Central to President-elect Donald Trump’s victory on Nov. 5 was his harsh stance on immigration.
Now that Trump is due to regain the presidency in January, anti-immigrant sentiment has dominated much of the news. Trump has pledged to hire 10,000 more border patrol agents—and it looks like the president-elect will hold true to his promise, as he and his team moves forward on a plan to divest certain Americans of their citizenship, part of a so-called “denaturalization” project has been in the books since Trump’s last administration. Now, it’s promised by the Trump team to become “turbocharged” come 2025.
News of Trump’s denaturalization plans have stoked fear and unease among some Americans, especially those with immigrant parents and those who became citizens but were not born in the U.S.
An 11-year-old boy from Guatemala, whose family declined to have their name printed, said his parents are afraid of what will happen to them under a Trump presidency, even though they are in the U.S. legally. They hear Trump’s threats of mass deportation as a plan to send everyone back to their home countries.
Another child, an 8-year-old girl from Mexico said she suffers intense anxiety for fear that her parents will be deported. Although her parents have citizenship, the girl constantly hears from schoolmates that Trump hates all immigrants and is going to send all Mexicans back to Mexico. The family did not want their names printed, either.
A woman who came from China 55 years ago, said she now also worries about the threat of deportation. She said she lost track of her identification paperwork, and is afraid what would happen if she were forced to leave, despite being a naturalized citizen. She doesn’t have the money to hire a lawyer.

## [PROVIDED DATA]
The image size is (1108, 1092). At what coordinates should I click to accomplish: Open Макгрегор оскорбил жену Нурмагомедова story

--

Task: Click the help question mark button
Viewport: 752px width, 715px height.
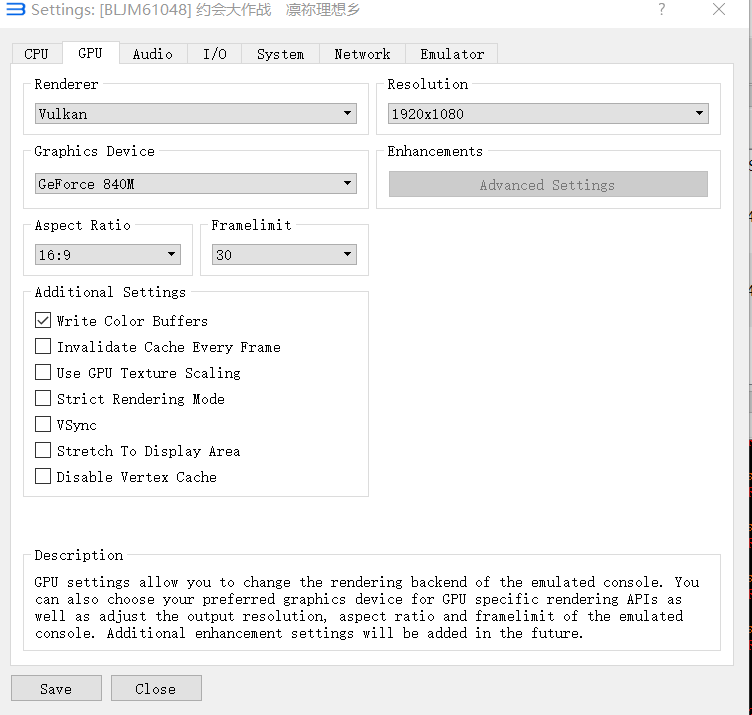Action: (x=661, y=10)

--

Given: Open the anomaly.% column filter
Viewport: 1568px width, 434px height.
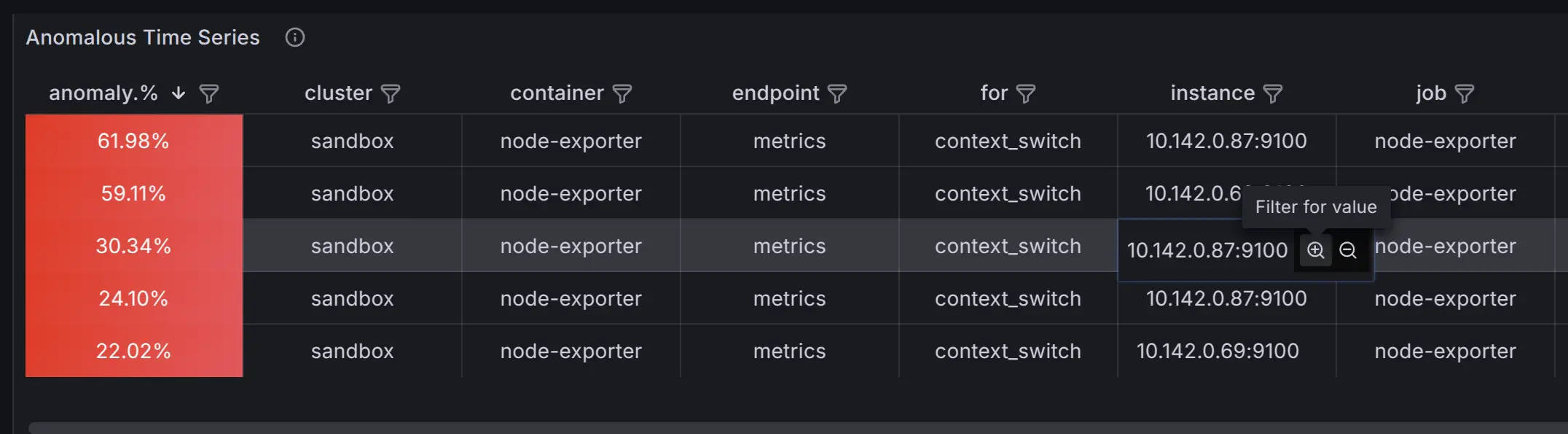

## [EXERCISE INSTRUCTIONS]
Could you write out the immigration article word for word, starting at the words "An 11-year-old boy" and stopping after "names printed, either."?

## [RESULT]
An 11-year-old boy from Guatemala, whose family declined to have their name printed, said his parents are afraid of what will happen to them under a Trump presidency, even though they are in the U.S. legally. They hear Trump’s threats of mass deportation as a plan to send everyone back to their home countries.
Another child, an 8-year-old girl from Mexico said she suffers intense anxiety for fear that her parents will be deported. Although her parents have citizenship, the girl constantly hears from schoolmates that Trump hates all immigrants and is going to send all Mexicans back to Mexico. The family did not want their names printed, either.